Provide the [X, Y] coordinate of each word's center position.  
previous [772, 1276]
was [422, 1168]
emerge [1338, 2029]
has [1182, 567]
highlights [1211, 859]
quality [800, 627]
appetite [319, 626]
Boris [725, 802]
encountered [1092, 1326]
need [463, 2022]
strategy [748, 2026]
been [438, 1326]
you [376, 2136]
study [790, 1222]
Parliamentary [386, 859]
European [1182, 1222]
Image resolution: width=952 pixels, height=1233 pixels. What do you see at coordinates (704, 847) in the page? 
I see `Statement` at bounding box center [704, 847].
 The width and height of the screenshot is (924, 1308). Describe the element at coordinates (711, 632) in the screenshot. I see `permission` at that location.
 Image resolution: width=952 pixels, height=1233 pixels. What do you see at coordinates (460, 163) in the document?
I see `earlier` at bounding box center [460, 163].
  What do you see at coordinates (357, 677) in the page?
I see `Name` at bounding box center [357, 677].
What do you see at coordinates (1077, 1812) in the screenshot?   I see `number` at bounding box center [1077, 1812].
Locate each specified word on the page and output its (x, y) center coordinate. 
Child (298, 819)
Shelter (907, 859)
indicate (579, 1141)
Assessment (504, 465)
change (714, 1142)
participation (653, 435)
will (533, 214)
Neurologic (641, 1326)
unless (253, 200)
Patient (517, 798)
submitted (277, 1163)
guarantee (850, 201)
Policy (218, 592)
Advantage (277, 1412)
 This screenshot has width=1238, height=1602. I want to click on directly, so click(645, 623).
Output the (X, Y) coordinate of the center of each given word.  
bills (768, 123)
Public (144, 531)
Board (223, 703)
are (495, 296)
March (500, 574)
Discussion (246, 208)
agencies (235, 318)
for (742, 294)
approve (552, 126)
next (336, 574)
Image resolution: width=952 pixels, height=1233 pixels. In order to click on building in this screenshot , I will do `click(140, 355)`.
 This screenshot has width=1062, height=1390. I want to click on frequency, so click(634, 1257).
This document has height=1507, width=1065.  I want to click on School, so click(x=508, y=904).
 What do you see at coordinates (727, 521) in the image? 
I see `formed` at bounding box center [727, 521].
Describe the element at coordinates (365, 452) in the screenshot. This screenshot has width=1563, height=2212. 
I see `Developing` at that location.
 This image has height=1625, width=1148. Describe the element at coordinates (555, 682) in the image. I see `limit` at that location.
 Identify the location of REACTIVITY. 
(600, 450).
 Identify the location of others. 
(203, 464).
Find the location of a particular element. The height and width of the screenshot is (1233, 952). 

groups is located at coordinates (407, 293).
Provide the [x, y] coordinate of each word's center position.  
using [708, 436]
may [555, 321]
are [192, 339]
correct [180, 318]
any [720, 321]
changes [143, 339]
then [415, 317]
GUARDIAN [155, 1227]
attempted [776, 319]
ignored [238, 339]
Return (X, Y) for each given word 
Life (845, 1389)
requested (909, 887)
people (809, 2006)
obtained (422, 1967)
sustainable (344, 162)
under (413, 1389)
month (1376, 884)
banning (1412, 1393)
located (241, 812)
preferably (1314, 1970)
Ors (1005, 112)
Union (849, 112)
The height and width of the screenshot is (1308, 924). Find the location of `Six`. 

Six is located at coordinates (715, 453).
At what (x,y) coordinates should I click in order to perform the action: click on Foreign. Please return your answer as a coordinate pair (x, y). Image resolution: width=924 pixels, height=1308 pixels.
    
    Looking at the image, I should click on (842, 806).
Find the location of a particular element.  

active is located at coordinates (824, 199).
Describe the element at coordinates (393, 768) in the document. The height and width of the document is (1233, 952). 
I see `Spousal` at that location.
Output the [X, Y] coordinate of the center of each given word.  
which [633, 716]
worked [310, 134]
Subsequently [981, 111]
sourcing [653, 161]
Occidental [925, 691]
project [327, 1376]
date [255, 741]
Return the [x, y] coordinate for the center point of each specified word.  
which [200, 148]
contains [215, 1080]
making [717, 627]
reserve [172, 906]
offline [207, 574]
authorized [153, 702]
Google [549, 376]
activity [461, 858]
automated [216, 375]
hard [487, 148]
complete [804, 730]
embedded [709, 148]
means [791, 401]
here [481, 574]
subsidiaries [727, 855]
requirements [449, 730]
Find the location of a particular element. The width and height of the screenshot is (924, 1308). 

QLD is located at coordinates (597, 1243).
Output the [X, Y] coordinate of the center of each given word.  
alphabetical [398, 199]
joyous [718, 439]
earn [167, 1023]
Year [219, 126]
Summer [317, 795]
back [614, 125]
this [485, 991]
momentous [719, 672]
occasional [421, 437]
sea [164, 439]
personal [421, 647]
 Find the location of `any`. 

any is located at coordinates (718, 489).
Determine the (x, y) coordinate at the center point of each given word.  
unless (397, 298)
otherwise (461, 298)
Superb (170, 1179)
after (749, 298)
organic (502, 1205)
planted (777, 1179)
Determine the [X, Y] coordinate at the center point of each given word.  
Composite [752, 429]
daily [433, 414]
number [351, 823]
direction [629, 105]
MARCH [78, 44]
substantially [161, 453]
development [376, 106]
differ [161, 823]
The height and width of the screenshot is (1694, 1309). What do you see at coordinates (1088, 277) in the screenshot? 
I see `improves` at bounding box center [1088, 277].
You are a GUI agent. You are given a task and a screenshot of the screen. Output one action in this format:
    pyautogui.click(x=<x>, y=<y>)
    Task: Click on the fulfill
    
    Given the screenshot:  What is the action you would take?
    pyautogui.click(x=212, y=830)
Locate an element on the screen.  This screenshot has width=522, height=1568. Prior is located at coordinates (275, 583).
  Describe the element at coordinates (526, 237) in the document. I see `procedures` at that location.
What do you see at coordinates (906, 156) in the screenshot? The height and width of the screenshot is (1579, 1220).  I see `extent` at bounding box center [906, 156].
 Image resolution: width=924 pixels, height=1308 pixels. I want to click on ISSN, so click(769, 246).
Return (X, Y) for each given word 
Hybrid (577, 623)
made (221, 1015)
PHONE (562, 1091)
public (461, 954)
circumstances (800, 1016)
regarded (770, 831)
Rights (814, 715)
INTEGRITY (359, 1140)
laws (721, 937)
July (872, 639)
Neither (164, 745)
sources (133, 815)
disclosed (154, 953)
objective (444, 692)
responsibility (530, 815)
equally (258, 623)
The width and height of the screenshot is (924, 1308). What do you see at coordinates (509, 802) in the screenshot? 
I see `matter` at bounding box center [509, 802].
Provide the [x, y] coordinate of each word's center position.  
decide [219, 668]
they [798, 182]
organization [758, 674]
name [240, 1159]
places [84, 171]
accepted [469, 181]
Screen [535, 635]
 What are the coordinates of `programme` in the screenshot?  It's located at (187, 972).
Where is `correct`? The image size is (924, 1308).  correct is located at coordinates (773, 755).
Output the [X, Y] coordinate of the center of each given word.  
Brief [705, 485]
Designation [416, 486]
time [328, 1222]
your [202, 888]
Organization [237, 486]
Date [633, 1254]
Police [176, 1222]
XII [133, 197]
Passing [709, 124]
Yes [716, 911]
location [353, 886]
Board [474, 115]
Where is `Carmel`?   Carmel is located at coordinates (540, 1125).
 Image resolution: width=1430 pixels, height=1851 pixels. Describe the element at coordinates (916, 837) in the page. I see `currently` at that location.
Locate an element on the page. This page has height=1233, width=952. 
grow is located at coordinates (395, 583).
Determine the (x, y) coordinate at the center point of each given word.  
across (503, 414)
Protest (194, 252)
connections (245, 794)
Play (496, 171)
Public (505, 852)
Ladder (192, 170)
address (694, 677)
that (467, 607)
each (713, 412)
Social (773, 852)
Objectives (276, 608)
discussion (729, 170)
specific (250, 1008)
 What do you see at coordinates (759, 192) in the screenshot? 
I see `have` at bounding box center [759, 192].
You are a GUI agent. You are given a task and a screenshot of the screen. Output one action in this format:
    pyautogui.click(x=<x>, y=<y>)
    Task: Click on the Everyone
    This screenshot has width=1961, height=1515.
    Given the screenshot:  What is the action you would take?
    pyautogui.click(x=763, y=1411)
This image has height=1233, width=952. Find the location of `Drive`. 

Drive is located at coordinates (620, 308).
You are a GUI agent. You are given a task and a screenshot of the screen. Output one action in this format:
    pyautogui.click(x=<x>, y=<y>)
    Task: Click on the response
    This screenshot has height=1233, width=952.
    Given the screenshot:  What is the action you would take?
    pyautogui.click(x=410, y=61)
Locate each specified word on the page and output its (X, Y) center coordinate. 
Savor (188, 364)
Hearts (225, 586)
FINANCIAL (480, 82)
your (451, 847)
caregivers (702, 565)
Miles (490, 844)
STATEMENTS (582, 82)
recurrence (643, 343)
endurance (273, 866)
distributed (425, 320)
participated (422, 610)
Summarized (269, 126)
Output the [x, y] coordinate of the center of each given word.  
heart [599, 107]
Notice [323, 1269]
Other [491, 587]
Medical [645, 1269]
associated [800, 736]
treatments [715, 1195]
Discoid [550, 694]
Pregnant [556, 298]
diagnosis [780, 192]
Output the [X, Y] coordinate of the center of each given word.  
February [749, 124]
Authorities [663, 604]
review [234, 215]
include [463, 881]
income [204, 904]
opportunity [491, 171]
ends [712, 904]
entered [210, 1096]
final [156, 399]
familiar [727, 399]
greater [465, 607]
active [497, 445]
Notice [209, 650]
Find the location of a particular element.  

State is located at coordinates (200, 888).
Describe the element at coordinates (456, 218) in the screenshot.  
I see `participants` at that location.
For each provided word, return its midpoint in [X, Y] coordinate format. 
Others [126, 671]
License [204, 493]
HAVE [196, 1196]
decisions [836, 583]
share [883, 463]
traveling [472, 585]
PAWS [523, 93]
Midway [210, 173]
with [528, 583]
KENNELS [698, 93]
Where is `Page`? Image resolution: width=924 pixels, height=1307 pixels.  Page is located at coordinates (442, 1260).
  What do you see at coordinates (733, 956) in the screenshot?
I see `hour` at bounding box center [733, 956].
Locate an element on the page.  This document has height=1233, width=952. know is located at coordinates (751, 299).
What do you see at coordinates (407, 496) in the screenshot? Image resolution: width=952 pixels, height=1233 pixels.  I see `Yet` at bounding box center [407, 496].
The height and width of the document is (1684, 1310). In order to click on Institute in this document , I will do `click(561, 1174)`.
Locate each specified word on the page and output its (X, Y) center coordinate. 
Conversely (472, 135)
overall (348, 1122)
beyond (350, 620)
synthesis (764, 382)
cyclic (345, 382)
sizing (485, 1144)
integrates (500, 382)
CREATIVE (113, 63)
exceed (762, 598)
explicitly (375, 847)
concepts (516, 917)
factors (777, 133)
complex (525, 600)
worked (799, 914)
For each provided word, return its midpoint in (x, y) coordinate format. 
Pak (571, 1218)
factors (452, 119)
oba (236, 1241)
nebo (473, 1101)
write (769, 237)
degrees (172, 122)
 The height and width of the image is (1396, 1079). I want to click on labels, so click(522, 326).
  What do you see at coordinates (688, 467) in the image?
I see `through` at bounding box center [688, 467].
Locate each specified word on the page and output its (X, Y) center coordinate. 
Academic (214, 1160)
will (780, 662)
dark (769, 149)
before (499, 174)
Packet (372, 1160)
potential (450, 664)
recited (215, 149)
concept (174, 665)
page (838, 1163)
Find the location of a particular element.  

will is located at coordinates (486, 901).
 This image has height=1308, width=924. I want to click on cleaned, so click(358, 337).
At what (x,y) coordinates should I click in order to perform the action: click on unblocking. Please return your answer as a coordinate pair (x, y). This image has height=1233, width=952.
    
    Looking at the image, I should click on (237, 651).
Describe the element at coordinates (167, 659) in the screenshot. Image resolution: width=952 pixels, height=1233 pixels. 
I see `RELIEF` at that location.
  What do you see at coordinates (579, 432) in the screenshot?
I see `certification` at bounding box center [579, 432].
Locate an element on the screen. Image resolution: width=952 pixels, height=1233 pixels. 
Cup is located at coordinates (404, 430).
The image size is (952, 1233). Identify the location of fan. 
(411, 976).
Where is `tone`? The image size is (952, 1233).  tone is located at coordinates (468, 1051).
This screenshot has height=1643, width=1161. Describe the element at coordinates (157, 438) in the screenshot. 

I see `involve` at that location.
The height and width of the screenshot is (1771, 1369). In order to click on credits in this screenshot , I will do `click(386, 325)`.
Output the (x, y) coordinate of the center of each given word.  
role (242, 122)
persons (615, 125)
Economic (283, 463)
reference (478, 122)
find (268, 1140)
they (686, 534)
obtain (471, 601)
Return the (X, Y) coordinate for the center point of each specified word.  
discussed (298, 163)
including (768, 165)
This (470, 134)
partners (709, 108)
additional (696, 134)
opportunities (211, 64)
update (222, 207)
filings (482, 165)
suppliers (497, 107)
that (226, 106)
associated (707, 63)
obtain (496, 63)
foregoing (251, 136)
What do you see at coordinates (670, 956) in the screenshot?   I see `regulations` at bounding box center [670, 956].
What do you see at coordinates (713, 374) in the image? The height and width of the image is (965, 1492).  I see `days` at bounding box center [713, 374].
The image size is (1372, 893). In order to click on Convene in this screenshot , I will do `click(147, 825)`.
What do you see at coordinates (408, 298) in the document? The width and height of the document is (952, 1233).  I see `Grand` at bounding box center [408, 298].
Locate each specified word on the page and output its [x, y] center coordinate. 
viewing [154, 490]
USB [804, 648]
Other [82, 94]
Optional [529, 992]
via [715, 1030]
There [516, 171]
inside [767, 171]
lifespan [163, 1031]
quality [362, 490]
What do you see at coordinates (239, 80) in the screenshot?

⁂

> _Do this_
Quote the rows from the very first line through the line containing "center [357, 677].", with both of those lines included, reproducing each line in that span without alteration.

> _The output_
Provide the [X, Y] coordinate of each word's center position.  
previous [772, 1276]
was [422, 1168]
emerge [1338, 2029]
has [1182, 567]
highlights [1211, 859]
quality [800, 627]
appetite [319, 626]
Boris [725, 802]
encountered [1092, 1326]
need [463, 2022]
strategy [748, 2026]
been [438, 1326]
you [376, 2136]
study [790, 1222]
Parliamentary [386, 859]
European [1182, 1222]
Image resolution: width=952 pixels, height=1233 pixels. What do you see at coordinates (704, 847) in the page? 
I see `Statement` at bounding box center [704, 847].
 The width and height of the screenshot is (924, 1308). Describe the element at coordinates (711, 632) in the screenshot. I see `permission` at that location.
 Image resolution: width=952 pixels, height=1233 pixels. What do you see at coordinates (460, 163) in the document?
I see `earlier` at bounding box center [460, 163].
  What do you see at coordinates (357, 677) in the page?
I see `Name` at bounding box center [357, 677].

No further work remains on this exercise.